Micro-Sliced Virtual Processors to Hide the Effect of Discontinuous CPU Availability for Consolidated Systems

Although time-sharing CPUs has been an essential technique to virtualize CPUs for threads and virtual machines, most of the commercial operating systems and hyper visors maintain relatively coarse-grained time slices to mitigate the costs of context switching. However, the proliferation of system virtualization poses a new challenge for the coarse-grained time sharing techniques, since operating systems are running on virtual CPUs. The current system stack was designed under the assumption that operating systems can seize CPU resources at any moment.

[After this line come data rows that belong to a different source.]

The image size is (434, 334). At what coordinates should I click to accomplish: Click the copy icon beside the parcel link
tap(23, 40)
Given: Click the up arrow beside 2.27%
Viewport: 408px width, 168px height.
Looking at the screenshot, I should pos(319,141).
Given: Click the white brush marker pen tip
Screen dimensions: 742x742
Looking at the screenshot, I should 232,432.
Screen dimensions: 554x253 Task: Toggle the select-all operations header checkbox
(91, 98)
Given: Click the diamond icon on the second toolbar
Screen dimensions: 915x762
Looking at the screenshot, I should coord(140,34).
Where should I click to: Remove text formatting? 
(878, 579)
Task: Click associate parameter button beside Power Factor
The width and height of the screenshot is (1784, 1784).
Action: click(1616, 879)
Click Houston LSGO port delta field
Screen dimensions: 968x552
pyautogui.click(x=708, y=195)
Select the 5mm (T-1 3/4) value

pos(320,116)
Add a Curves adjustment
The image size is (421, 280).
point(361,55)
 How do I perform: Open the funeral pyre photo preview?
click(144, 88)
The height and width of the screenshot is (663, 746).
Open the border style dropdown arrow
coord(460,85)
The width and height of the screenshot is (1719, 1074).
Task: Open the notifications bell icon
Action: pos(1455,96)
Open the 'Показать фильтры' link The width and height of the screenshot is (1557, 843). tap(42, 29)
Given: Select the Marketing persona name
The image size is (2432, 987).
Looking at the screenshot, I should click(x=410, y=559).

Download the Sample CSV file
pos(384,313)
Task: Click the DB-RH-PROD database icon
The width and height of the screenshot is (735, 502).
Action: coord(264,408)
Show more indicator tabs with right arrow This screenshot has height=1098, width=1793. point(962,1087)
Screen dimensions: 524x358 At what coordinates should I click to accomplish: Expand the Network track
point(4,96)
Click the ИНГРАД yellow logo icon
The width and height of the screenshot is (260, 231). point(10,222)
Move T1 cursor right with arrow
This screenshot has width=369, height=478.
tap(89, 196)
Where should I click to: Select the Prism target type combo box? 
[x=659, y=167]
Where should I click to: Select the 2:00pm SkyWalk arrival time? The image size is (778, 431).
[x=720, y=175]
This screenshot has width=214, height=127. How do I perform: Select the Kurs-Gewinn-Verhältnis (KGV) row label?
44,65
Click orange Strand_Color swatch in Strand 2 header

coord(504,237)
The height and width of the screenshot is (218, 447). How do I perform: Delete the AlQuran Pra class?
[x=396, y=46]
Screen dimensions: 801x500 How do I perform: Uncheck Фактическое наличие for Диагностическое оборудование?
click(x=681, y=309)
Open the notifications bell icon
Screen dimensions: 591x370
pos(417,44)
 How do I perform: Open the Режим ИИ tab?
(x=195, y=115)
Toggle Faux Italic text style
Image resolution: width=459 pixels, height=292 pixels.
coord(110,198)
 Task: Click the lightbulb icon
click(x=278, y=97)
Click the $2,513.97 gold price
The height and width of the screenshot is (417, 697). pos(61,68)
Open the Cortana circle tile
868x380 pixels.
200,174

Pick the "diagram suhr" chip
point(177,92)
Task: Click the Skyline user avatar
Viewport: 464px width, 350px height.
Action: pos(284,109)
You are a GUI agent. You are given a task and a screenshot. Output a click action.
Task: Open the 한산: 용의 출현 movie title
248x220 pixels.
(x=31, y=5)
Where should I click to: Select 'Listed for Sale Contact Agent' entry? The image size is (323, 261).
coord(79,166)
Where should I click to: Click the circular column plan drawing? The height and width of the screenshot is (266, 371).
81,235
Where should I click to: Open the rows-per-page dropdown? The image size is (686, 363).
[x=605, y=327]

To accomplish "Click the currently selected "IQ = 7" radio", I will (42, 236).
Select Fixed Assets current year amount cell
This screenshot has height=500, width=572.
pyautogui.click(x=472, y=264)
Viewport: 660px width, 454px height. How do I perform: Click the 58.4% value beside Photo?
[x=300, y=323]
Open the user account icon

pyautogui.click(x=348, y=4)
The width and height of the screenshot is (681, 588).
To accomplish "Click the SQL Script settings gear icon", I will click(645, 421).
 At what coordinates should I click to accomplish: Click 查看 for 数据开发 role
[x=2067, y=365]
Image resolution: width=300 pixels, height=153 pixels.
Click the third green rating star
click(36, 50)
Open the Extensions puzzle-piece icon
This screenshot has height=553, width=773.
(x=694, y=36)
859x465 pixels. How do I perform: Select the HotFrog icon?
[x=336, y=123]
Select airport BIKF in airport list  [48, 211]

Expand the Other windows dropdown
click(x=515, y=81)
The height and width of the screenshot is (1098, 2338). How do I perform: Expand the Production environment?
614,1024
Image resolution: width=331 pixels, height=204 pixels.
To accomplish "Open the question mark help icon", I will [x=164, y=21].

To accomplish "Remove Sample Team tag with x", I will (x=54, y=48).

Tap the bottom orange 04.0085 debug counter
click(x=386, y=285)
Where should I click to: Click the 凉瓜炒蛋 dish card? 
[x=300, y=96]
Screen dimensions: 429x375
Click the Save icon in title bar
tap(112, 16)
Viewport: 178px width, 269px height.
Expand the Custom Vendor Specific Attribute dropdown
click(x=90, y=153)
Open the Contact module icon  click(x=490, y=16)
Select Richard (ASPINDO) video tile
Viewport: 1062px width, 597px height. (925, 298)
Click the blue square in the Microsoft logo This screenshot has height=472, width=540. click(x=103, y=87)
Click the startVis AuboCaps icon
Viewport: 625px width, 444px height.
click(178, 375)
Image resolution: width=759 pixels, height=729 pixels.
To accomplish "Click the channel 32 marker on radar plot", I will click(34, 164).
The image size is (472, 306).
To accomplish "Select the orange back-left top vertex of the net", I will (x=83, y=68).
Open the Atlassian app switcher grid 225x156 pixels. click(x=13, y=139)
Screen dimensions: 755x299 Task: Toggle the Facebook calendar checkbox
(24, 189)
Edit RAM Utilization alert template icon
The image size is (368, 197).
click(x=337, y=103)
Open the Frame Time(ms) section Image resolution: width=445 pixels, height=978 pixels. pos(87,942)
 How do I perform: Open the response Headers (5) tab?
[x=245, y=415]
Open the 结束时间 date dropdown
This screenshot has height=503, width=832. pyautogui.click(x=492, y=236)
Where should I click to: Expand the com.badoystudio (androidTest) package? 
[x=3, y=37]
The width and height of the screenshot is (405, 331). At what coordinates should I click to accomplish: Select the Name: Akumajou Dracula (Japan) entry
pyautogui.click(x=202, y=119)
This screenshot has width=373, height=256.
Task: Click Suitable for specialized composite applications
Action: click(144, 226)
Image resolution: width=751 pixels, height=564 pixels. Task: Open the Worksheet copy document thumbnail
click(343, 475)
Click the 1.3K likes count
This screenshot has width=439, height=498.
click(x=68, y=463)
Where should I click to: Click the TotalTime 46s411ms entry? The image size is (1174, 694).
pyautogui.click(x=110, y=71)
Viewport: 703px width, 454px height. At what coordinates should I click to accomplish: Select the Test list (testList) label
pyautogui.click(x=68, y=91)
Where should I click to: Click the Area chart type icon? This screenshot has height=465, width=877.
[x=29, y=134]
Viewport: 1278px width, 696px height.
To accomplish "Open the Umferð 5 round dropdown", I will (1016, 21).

However, for the guest operating system on a virtual machine (VM), such assumption cannot be guaranteed, since virtual CPUs of VMs share limited physical cores. Due to the time-sharing of physical cores, the execution of a virtual CPU is not contiguous, with a gap between the virtual and real time spaces. Such a virtual time discontinuity problem leads to significant inefficiency for lock and interrupt handling, which rely on the immediate availability of CPUs whenever the operating system requires computation. This paper investigates the impact of virtual time discontinuity problem for lock and interrupt handling in guest operating systems. To reduce the gap between virtual and physical time spaces, the paper proposes to shorten time slices for CPU virtualization to reduce scheduling latencies of virtual CPUs. However, shortening time slices may lead to the increased overhead of context switching costs across virtual machines. We explore the design space of architectural solutions to reduce context switching overheads with low-cost context-aware cache insertion policies combined with a state-of-the-art context prefetcher.